=== Records provided ===

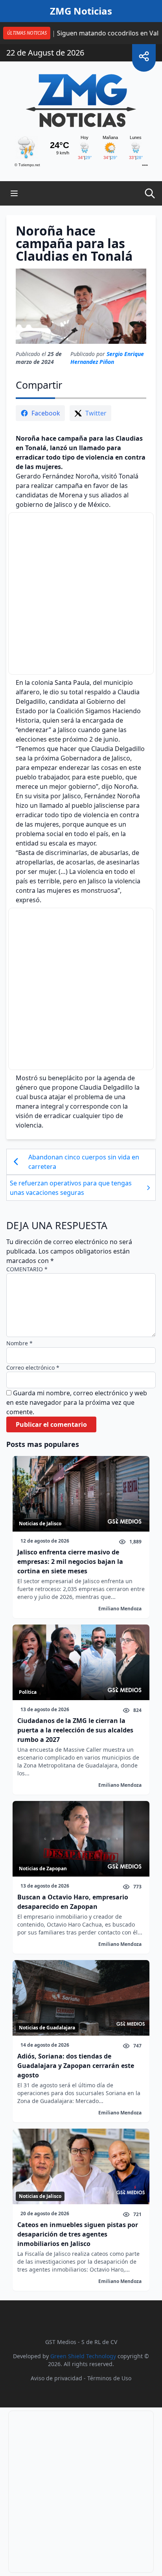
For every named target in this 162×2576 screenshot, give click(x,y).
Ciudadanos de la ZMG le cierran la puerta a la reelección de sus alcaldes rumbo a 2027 (75, 1730)
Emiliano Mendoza (120, 1608)
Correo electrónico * (32, 1367)
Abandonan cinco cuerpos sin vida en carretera (83, 1162)
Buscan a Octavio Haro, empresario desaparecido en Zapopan (72, 1902)
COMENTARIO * (27, 1269)
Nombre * (19, 1343)
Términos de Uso (109, 2378)
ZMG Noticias (81, 11)
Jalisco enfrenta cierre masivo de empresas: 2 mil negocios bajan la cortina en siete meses (70, 1561)
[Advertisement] (81, 593)
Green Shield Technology (83, 2356)
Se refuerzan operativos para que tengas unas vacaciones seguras (71, 1188)
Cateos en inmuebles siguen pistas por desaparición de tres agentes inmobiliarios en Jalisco (77, 2234)
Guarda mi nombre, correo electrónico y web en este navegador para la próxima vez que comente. (76, 1402)
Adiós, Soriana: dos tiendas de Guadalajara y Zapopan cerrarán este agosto (75, 2065)
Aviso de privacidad (56, 2378)
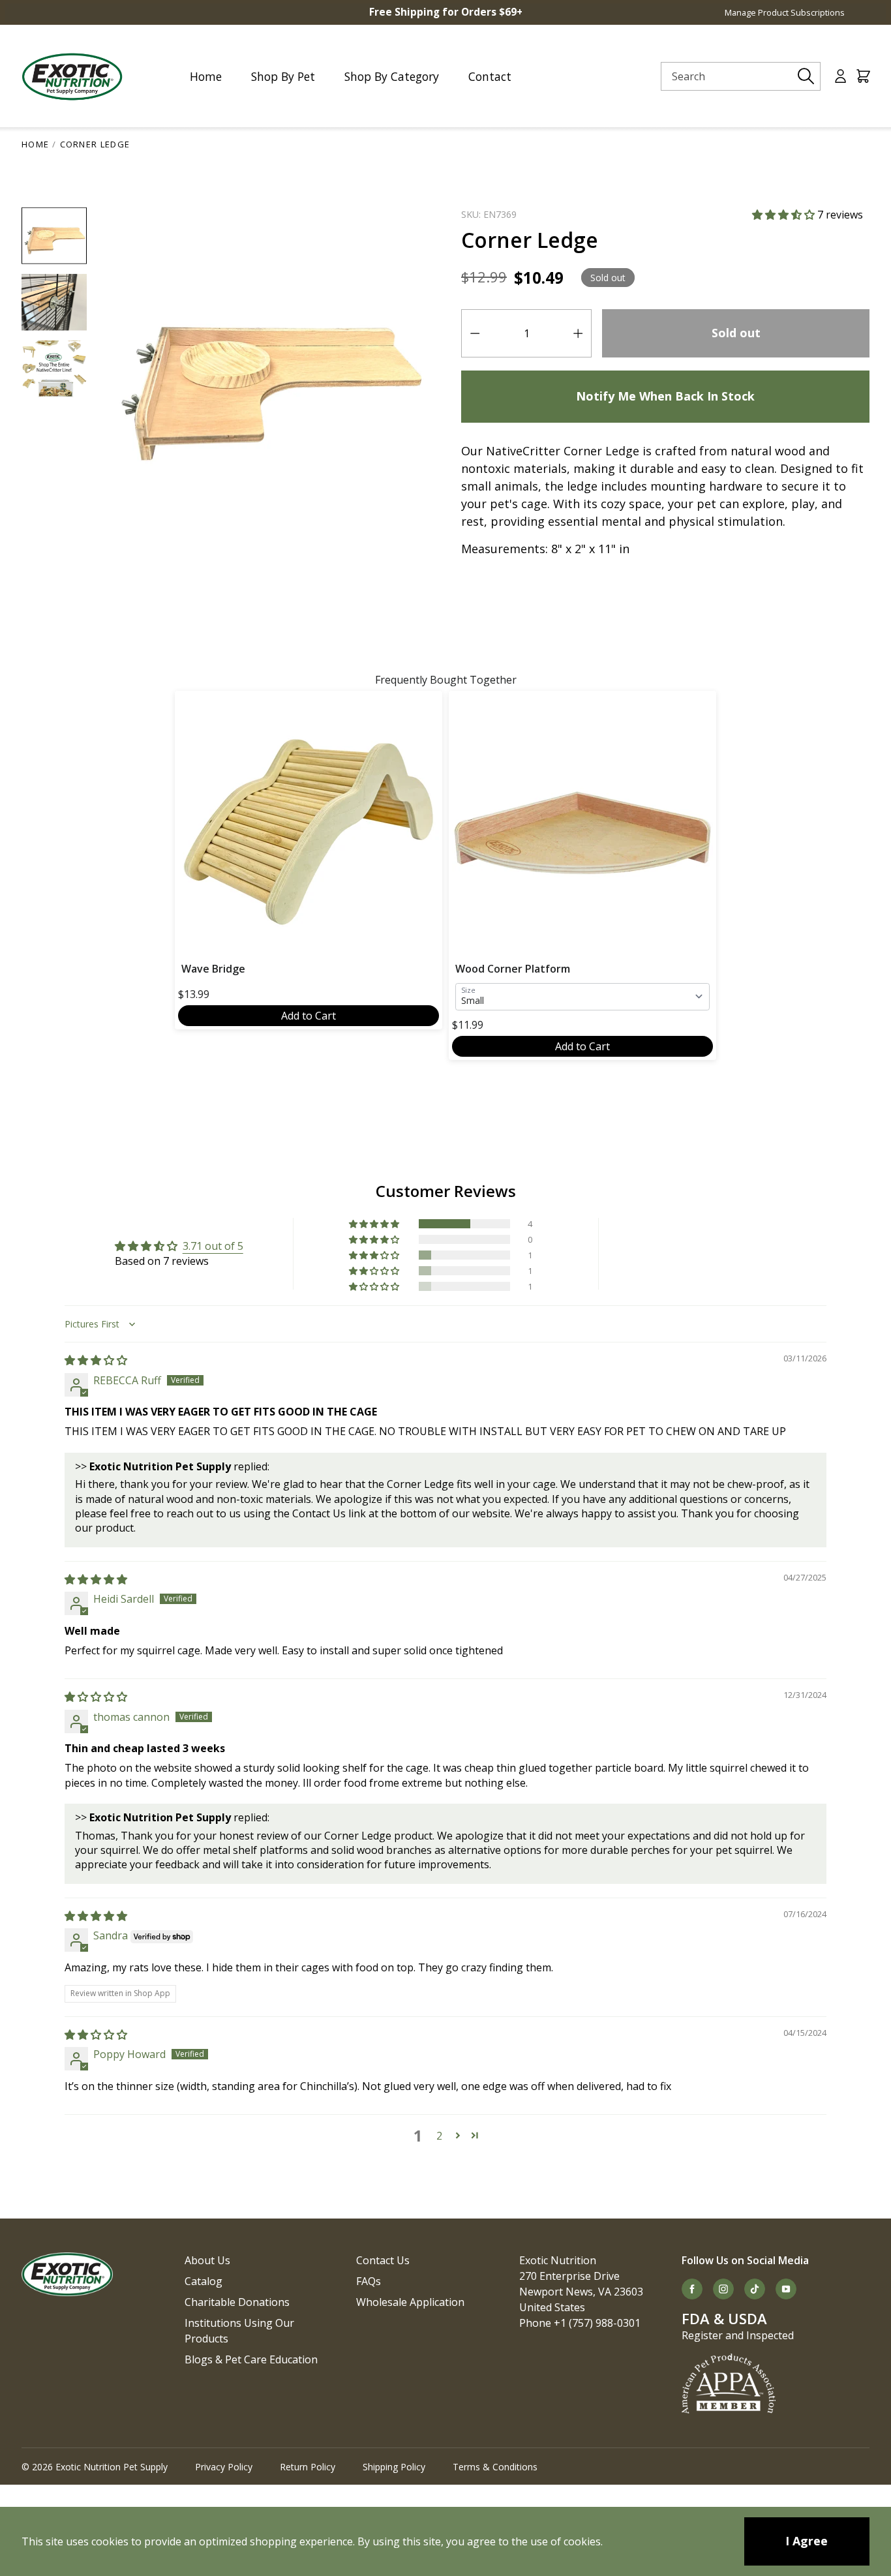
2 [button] (439, 2136)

===

What you should do:
Lines to set down from above: the line with "[Advertisement] (81, 593)", the line with "Guarda mi nombre, correo", and every line between, each exactly as written.

Solved problem:
[Advertisement] (81, 593)
Green Shield Technology (83, 2356)
Se refuerzan operativos para que tengas unas vacaciones seguras (71, 1188)
Cateos en inmuebles siguen pistas por desaparición de tres agentes inmobiliarios en Jalisco (77, 2234)
Guarda mi nombre, correo electrónico y web en este navegador para la próxima vez que comente. (76, 1402)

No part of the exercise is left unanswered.